■ Your instructions:
Every line below that includes the word "height" needs to be copied.

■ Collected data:

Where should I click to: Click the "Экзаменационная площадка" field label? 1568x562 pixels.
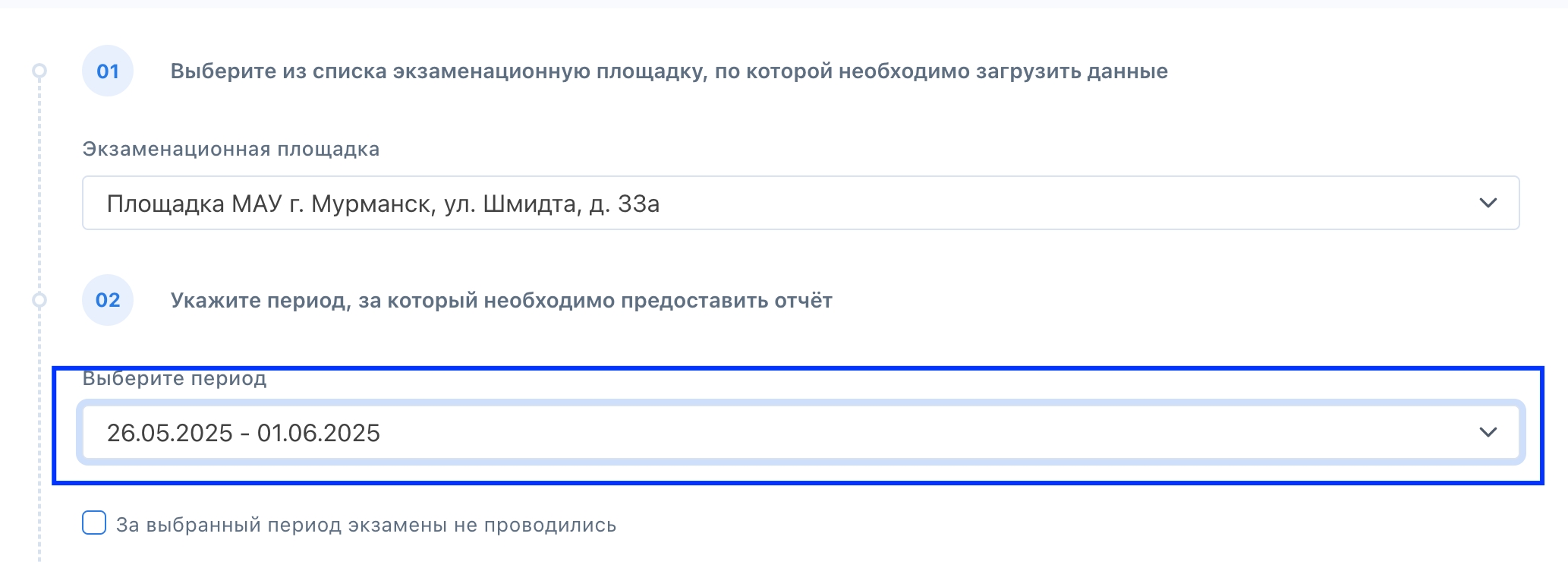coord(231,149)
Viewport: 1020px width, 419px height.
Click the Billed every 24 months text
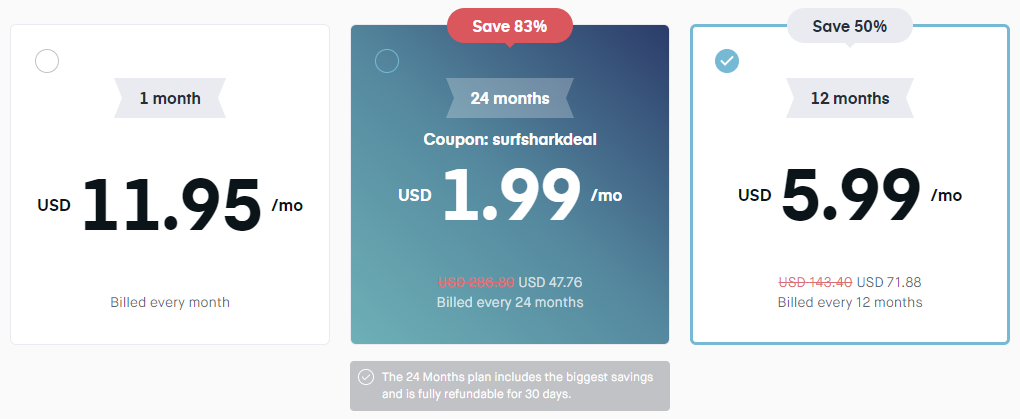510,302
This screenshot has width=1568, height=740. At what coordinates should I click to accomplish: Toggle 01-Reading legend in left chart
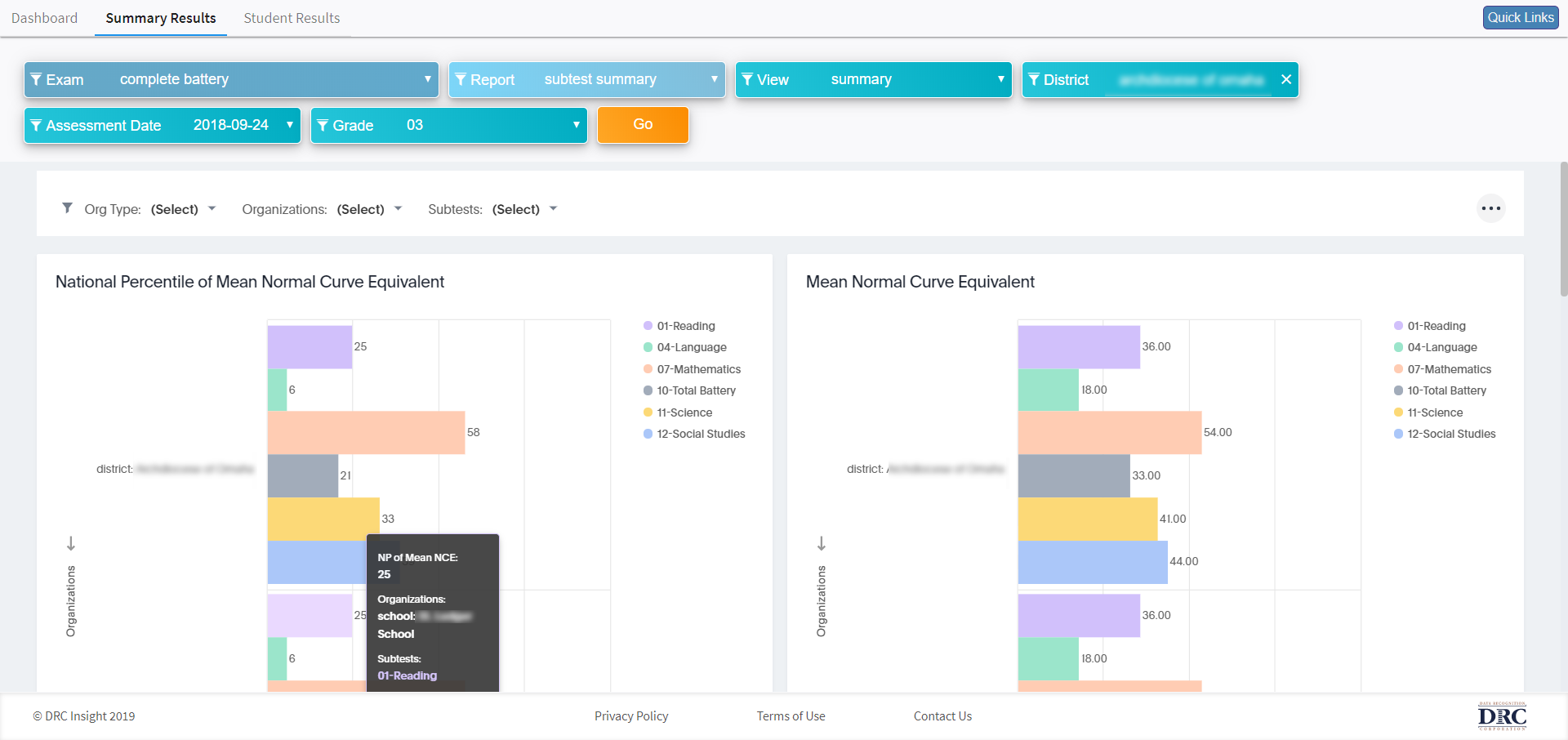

■ Answer to this task:
Viewport: 1020px width, 419px height.
This screenshot has width=1568, height=740. At what coordinates should I click to accomplish: Toggle 01-Reading legend in left chart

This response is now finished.